[[ SOURCE MATERIAL, beginning ]]
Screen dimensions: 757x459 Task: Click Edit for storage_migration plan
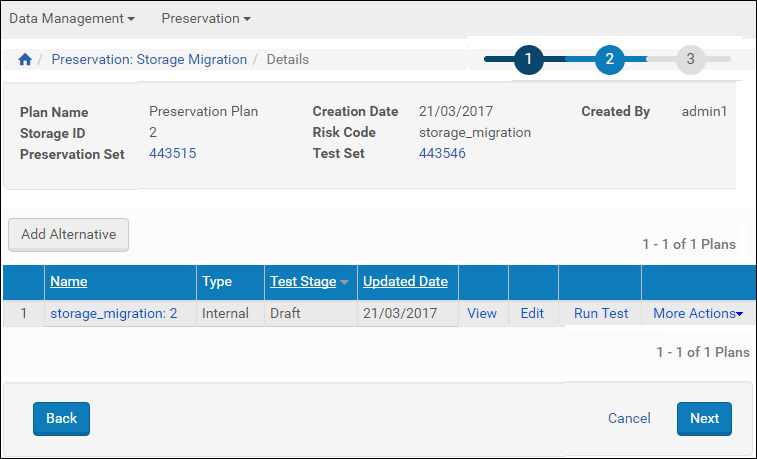532,313
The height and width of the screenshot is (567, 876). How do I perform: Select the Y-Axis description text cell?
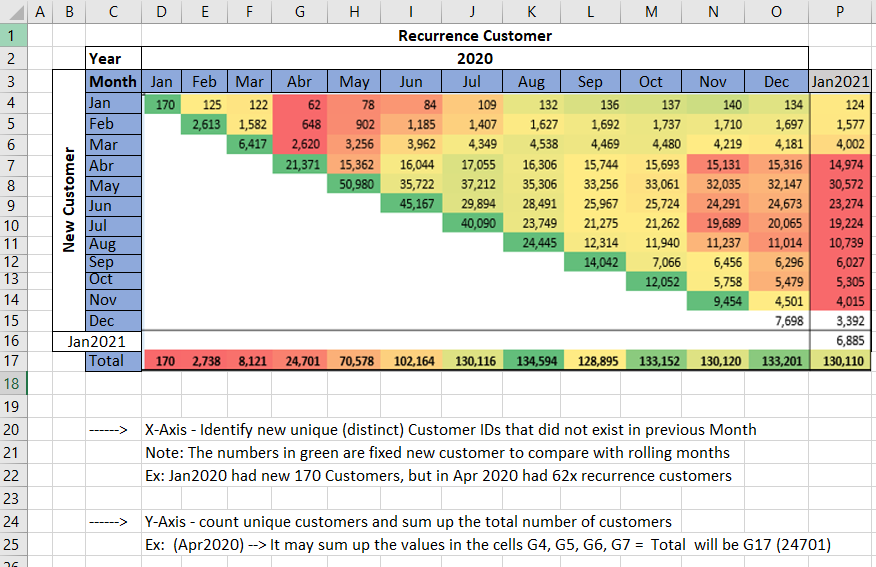(x=408, y=522)
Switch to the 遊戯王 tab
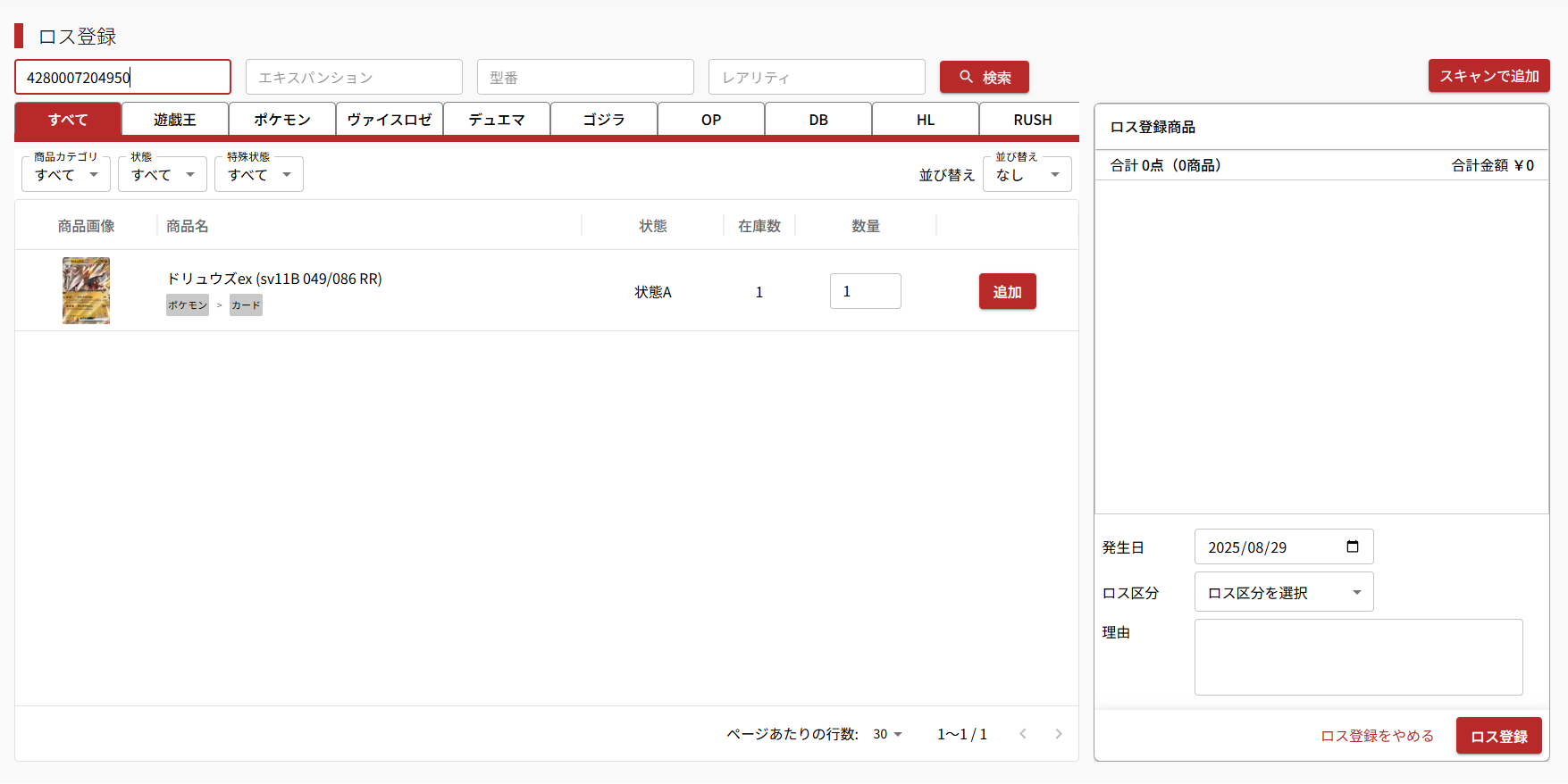The height and width of the screenshot is (784, 1568). (x=175, y=120)
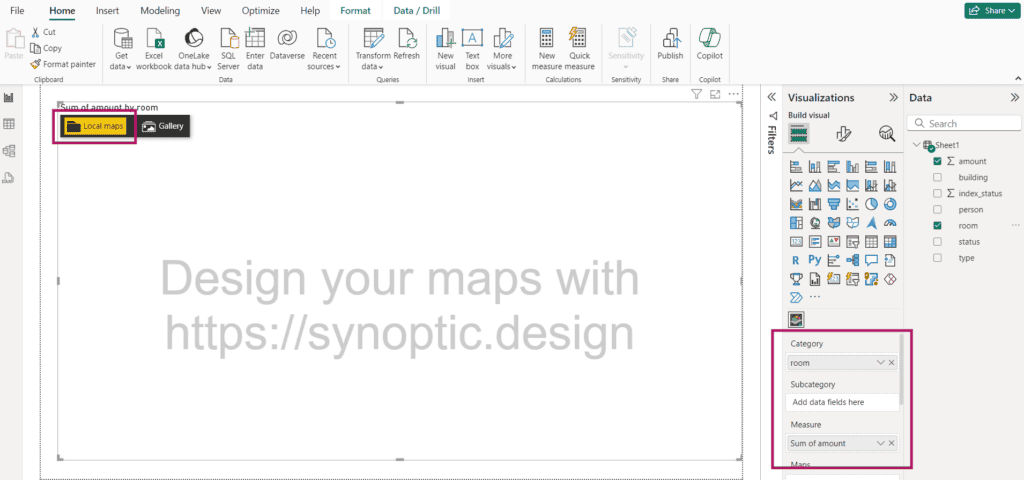Collapse the Sheet1 table tree

pos(916,145)
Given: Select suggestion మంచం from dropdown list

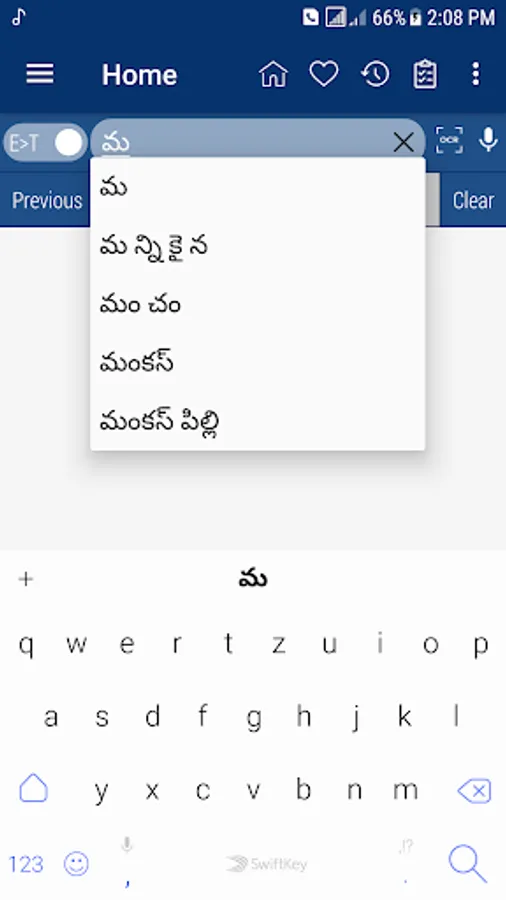Looking at the screenshot, I should [x=258, y=304].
[[ SOURCE MATERIAL, end ]]
## [EXERCISE DIRECTIONS]
Write out the data again word for word, minus any images.

## [TASK RESPONSE]
Screen dimensions: 757x459 Task: Click Edit for storage_migration plan
532,313
The height and width of the screenshot is (567, 876). How do I perform: Select the Y-Axis description text cell?
(x=408, y=522)
Switch to the 遊戯王 tab
The height and width of the screenshot is (784, 1568). (x=175, y=120)
Collapse the Sheet1 table tree

pos(916,145)
Given: Select suggestion మంచం from dropdown list

Looking at the screenshot, I should [x=258, y=304].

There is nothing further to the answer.